Lead Us Back to You

How to Confess the Church’s Sins

In the local church where I serve as pastor for worship, we love to rehearse the gospel together each week in our services. The regular rhythm of our Sunday family gatherings has four parts:

  1. Seeing God rightly displayed (Isaiah 6:1–4).
  2. Acknowledging our sin and turning to him in repentance (Isaiah 6:5).
  3. Celebrating reconciliation to God through the sacrifice of Christ (Isaiah 6:6–7).
  4. And committing to our mission as his people (Isaiah 6:8).

Our time of corporate confession each week is particularly meaningful for our church. We freely, even joyfully, confess our sins, knowing that Jesus has paid it all and that full forgiveness in him is ours. One of our regular songs of confession has a few lines that recently got me thinking:

Lord, we fall upon our knees, we have shunned the weak and poor.

We’ve become a talent show.

You have caused the blind to see, we have blinded him again . . . eager, ready to condemn.

We’re a valley of dry bones. Lead us back to life in you.

What I found interesting was that I am not sure each of those lines is necessarily true of each individual in our particular church. Certainly, we are far from perfect, and we each have many areas where we need to become more like Christ. But, in general, our people care for those in need well, are not terribly impressed by talent or power, and are generally very forgiving.

So, what do we do when we are singing lyrics that confess other people’s sins? Should we sing lines like these?

Confessing Family Sins

Parts of this song (and other songs like it) call out what might be identified as cultural sins of the evangelical church — trends within the broader church (in America, or the West, or in the world) that are broken and need to be corrected. Certainly, no trend or sin is a pervasive problem for every church. But a cursory glance around the broader Christian landscape in our culture reveals temptations towards power and politics, flashy entertainment-based worship, and legalism.

“Every church, and every individual believer, is ultimately responsible before God for its own sins.”

The reason why this matters for us and for our churches, who may or may not particularly identify with the broader sins of evangelicalism, is because we are all joined in Christ. When we are united to him, we become members of his body (Ephesians 5:29–30), a universal family bound together over time and space (Hebrews 12:1), and expressed both locally in individual churches and worldwide as the church universal (1 Corinthians 1:2; Ephesians 4:4–7).

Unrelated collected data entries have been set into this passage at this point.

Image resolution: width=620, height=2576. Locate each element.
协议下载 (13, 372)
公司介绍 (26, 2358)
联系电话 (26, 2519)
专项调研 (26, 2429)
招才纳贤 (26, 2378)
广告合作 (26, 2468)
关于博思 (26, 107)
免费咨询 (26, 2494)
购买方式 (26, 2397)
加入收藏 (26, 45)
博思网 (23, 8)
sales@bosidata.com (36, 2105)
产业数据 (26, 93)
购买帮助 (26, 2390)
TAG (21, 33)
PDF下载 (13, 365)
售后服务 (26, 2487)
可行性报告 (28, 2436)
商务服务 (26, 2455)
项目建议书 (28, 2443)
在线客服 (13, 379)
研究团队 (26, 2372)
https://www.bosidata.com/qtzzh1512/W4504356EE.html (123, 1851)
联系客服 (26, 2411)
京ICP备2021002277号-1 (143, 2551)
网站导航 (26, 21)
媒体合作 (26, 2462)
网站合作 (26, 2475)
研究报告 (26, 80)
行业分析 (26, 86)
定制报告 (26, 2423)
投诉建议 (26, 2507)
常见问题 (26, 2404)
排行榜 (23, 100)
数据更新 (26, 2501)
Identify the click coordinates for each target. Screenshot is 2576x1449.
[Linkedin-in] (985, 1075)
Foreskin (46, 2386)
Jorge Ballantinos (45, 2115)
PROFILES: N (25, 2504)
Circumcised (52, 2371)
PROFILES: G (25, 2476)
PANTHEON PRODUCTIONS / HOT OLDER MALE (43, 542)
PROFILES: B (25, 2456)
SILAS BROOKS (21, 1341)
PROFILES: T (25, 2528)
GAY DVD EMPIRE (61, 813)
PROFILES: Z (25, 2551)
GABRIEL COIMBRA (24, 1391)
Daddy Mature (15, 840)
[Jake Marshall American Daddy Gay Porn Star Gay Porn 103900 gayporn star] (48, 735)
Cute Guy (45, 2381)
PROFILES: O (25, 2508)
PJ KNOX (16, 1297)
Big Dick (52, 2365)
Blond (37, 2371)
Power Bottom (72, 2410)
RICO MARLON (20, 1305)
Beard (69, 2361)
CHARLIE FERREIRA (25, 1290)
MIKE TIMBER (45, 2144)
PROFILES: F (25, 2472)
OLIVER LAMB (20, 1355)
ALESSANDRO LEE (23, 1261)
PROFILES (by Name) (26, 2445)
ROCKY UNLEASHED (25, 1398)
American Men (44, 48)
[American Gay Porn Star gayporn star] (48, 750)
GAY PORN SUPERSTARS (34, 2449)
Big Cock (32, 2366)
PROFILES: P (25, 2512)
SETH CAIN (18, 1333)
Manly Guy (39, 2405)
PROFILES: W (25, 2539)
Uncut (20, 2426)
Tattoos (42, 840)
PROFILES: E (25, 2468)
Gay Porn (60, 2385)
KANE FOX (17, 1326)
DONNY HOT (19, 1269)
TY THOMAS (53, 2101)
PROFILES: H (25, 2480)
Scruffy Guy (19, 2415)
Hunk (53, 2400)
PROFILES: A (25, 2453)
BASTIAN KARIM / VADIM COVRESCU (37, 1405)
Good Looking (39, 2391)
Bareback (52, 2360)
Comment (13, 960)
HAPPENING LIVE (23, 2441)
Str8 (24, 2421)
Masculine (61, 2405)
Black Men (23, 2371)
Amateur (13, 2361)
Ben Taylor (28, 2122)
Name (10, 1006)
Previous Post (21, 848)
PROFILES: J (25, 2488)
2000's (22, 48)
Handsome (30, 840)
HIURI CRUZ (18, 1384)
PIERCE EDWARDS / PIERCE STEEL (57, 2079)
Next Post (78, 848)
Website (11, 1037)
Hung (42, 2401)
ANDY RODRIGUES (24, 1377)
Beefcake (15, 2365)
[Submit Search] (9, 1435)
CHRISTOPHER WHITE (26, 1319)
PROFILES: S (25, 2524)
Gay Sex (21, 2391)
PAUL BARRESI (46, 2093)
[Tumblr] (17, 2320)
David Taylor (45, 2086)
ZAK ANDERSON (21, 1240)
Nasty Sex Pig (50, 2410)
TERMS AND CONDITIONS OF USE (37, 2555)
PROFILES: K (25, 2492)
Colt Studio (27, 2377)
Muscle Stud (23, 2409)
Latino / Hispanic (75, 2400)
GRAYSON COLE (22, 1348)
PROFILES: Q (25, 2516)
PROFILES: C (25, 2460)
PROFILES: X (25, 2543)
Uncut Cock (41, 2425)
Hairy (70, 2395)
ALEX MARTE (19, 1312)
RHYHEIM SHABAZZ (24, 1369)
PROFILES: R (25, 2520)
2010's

This relationship means that it is good for smaller families (i.e., local churches) to take stock of our larger family (i.e., the universal church), and identify trends and sins that need to be named and spoken against.

So, when we sing lines like, “We’ve become a talent show,” or, “We have shunned the weak and poor,” not only are we confessing the sinful inclinations of our own fallen hearts, but the sins of the broader church to which we all belong. These sins affect us all, because they grieve the Spirit and diminish the unique, countercultural beauty of Christ’s body. What’s more, not only do they hurt our witness to a watching world, but also the overall health of our Christian family. Indeed, when one member hurts in the body of Christ, we all hurt (1 Corinthians 12:26).

Lead Us Back to You

This is not to say that we are able to repent on behalf of one another. Every church — and every individual believer — is ultimately responsible before God for its own sins (Revelation 2–3; Acts 3:19). Nevertheless, because we are all joined together as one family, it is good to occasionally look around, identify disturbing trends within our local and worldwide families, and turn to the Lord for help. To plead with him for change.

“We are part of a work of God that is not confined to our person, our church, or our city.”

With this in mind, when we sing songs of corporate confession, the “we” changes from a local church to a worldwide family, and we are caught up into something bigger than our narrow selves. We acknowledge that we are part of a work of God that is not confined to our person, our church, or our city. And we feel not only the joys and triumphs of the larger family, but our weaknesses and trials as well.

Therefore, as a worldwide family, we come before God and say together, “We’re a valley of dry bones. Lead us back to life in you.”